### ACTIONS TO TAKE
A - Decide whether each statement below agrees with the text on function literals. Answer yes or no for each, and quote the words from the text that settle it. (i) A function body may be either a block or a single expression. (ii) Function literals are given names when they are defined. (iii) A function whose body is an explicit block must have a return statement.
B - In the records, swap "triangle" for "icon" in the stretch from the line containing "Task: Click the warning" through the end of the records. Leave everything else unchanged, and give only those lines.
===== DOCUMENT SEGMENT =====
This requires redoing the parser in something besides PEG.


[IMPL#318](https://github.com/influxdata/platform/query/issues/318) Update parser to use formal EBNF grammar.

#### Function literals

A function literal defines a new function with a body and parameters.
The function body may be a block or a single expression.
The function body must have a return statement if it is an explicit block, otherwise the expression is the return value.

    FunctionLit        = FunctionParameters "=>" FunctionBody .
    FunctionParameters = "(" [ ParameterList [ "," ] ] ")" .
    ParameterList      = ParameterDecl { "," ParameterDecl } .
    ParameterDecl      = identifier [ "=" Expression ] .
    FunctionBody       = Expression | Block .

Examples:

    () => 1 // function returns the value 1
    (a, b) => a + b // function returns the sum of a and b
    (x=1, y=1) => x * y // function with default values
    (a, b, c) => { // function with a block body
        d = a + b
        return d / c
    }

All function literals are anonymous.
A function may be given a name using a variable assignment.

    add = (a,b) => a + b
    mul = (a,b) => a * b

Function literals are _closures_: they may refer to variables defined is a surrounding block.
===== DATA TO PROCESS =====
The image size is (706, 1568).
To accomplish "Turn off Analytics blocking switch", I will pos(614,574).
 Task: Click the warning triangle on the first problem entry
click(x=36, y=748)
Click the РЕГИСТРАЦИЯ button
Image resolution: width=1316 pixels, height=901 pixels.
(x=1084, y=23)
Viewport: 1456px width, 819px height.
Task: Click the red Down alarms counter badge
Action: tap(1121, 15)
=====
### COMPLETE ANSWERS
A -
(i) Yes: "The function body may be a block or a single expression."
(ii) No: "All function literals are anonymous."
(iii) Yes: "The function body must have a return statement if it is an explicit block"

B -
 Task: Click the warning icon on the first problem entry
click(x=36, y=748)
Click the РЕГИСТРАЦИЯ button
Image resolution: width=1316 pixels, height=901 pixels.
(x=1084, y=23)
Viewport: 1456px width, 819px height.
Task: Click the red Down alarms counter badge
Action: tap(1121, 15)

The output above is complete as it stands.